Golden Gate Park today
One of the most recent permanent additions to Golden Gate Park is the National AIDS Memorial Grove. Built in 1991, it's a touching tribute to the millions of lives lost during the plague years, which hit San Francisco's queer community hard and left the city shaken after the dark 1980s.
That's not all, however. The park is still constantly evolving year to year. Today Golden Gate Park hosts events like the Bay to Breakers 12K race, as well as the Hardly Strictly Bluegrass and Outside Lands music festivals which take place every October. In December, the Christmas lights are a draw for families and visitors.
In 2020, the city celebrated the park's 150th anniversary with temporary art installations like local artist Charles Gadeken's Entwined light show in Peacock Meadow (240 John F Kennedy Drive). Another new addition to mark the anniversary was the SkyStar Wheel, Golden Gate Park's own ferris wheel that will be in place until March of 2025. That same year, protestors marked Juneteenth by toppling some of the park's historic statues, including those of Francis Scott Key, Padre Junipero Serra, and Ulysses S. Grant.

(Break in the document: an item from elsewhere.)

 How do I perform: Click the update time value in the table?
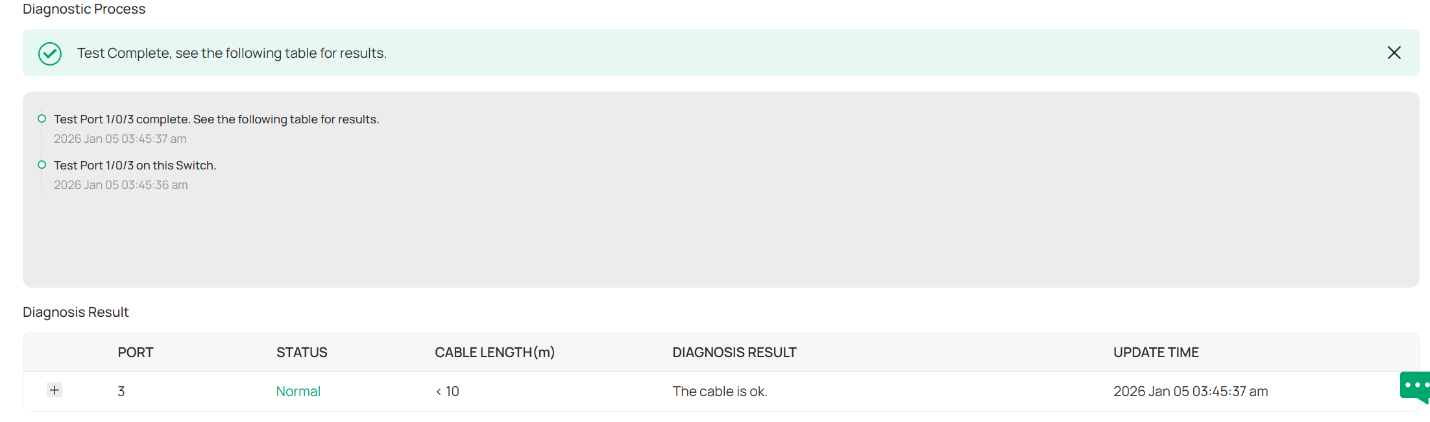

Other changes during the COVID-19 pandemic have included the Golden Gate Park Sunday Roller Disco Party, a free community-led party for roller skaters at "Skatin' Place," a spot near 6th Ave & Kennedy Drive, most Sundays from noon to 5PM that features live DJs.

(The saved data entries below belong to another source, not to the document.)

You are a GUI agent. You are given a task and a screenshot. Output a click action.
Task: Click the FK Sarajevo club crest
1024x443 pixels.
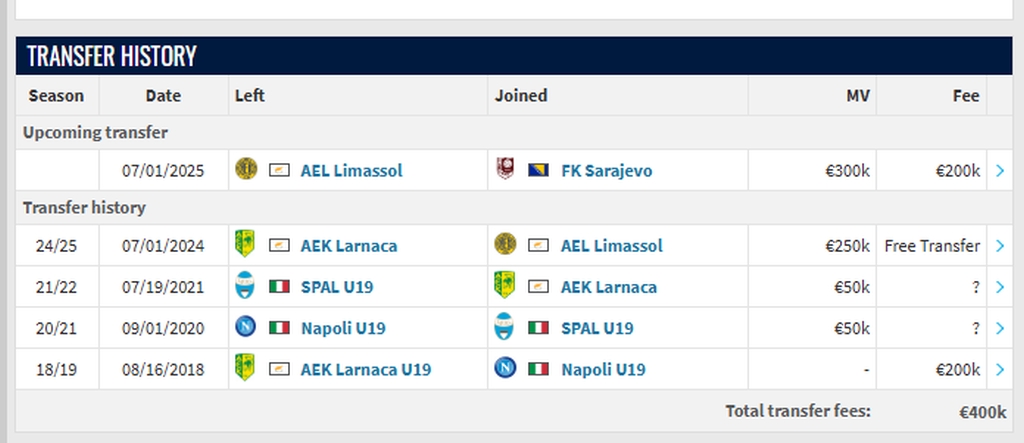coord(505,169)
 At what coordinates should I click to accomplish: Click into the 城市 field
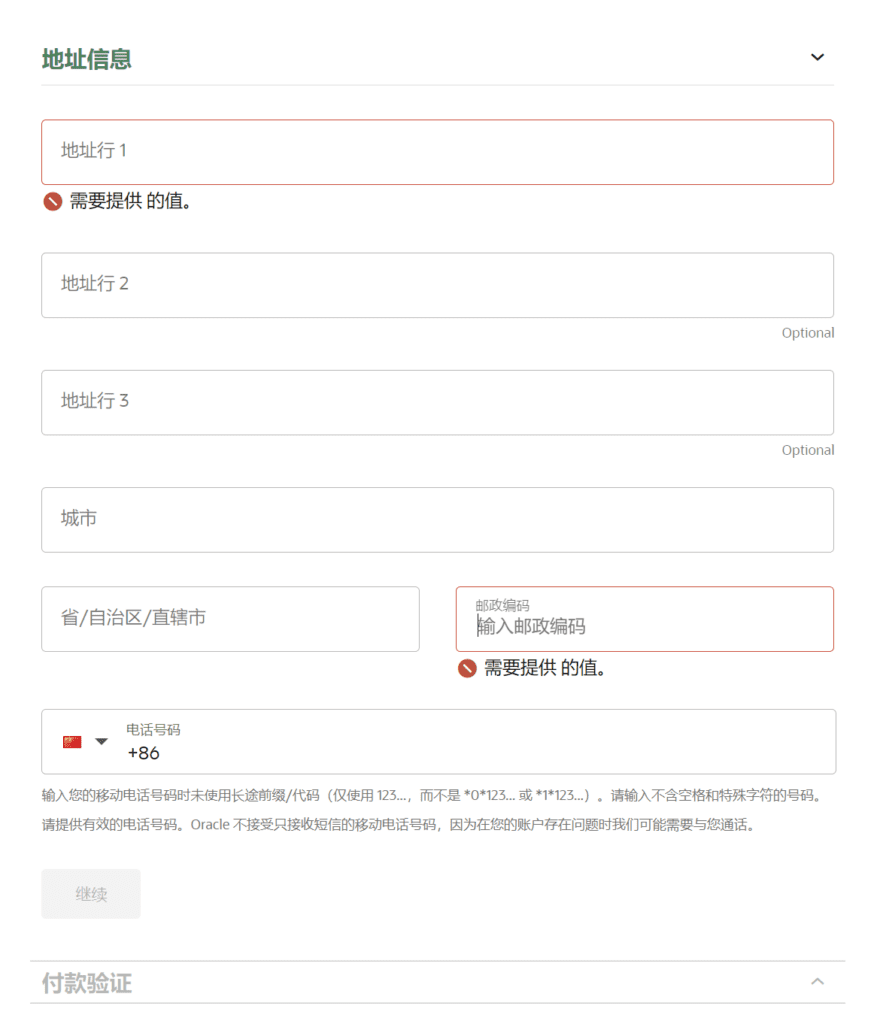(x=437, y=519)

Keep your eyes pealed during the summer months for one of the 12 pianos hidden around the Botanical Garden for anyone to play, part of an event called Flower Piano that includes free piano lessons, community sing-alongs at sunset, and more.
Getting to Golden Gate Park
At over three miles long and half a mile long, there's a lot of ground to cover in Golden Gate Park, and a lot of entrances. The most popular entrance is in the Panhandle via Fell St, but coming in from 9th Avenue off Lincoln puts you right by some prime attractions.
JFK serves as one of the main arteries in the park for cars, along with Transverse Drive, Chain of Lakes Drive, and 25th Ave/Crossover Drive/19th Ave/Park Presidio – these later streets are not part of the Slow Streets program the city has implemented during the COVID-19 pandemic to give San Franciscans more room to walk and bike away from crowds. Check the park website to see the latest on road closures for events and other initiatives.
Biking, walking, and skating are all popular here. Numerous bus and trolly routes serve Golden Gate Park, too, and you'll find entry points lining the side of the park all the way around its perimeter.
The park is open 24 hours a day, seven days a week. There are restrooms sprinkled throughout the park,
Vehicle parking in Golden Gate Park
There are over 4,700 street parking spots throughout the park. Accessible parking is available at the McLaren Lodge, Music Concourse (behind Bandshell), MLK Drive & Music Concourse and on JFK/Transverse Drive.
The 800-space Music Concourse garage ($33 for the day) as well as over 4,700 street parking spots throughout the park. Music Concourse garage is the main parking lot for the SkyStar Observation Wheel, as well as the De Young Museum, several gardens, and Cal Academy. It can be reached via Fulton St. at 10th Avenue and is open every day of the week from 7AM to 7PM.
The Golden Gate Park shuttle
The Golden Gate Park free shuttle runs from 9AM to 6PM on a cadence of every 15 to 20 minutes on Saturdays and Sundays, as well as on city holidays.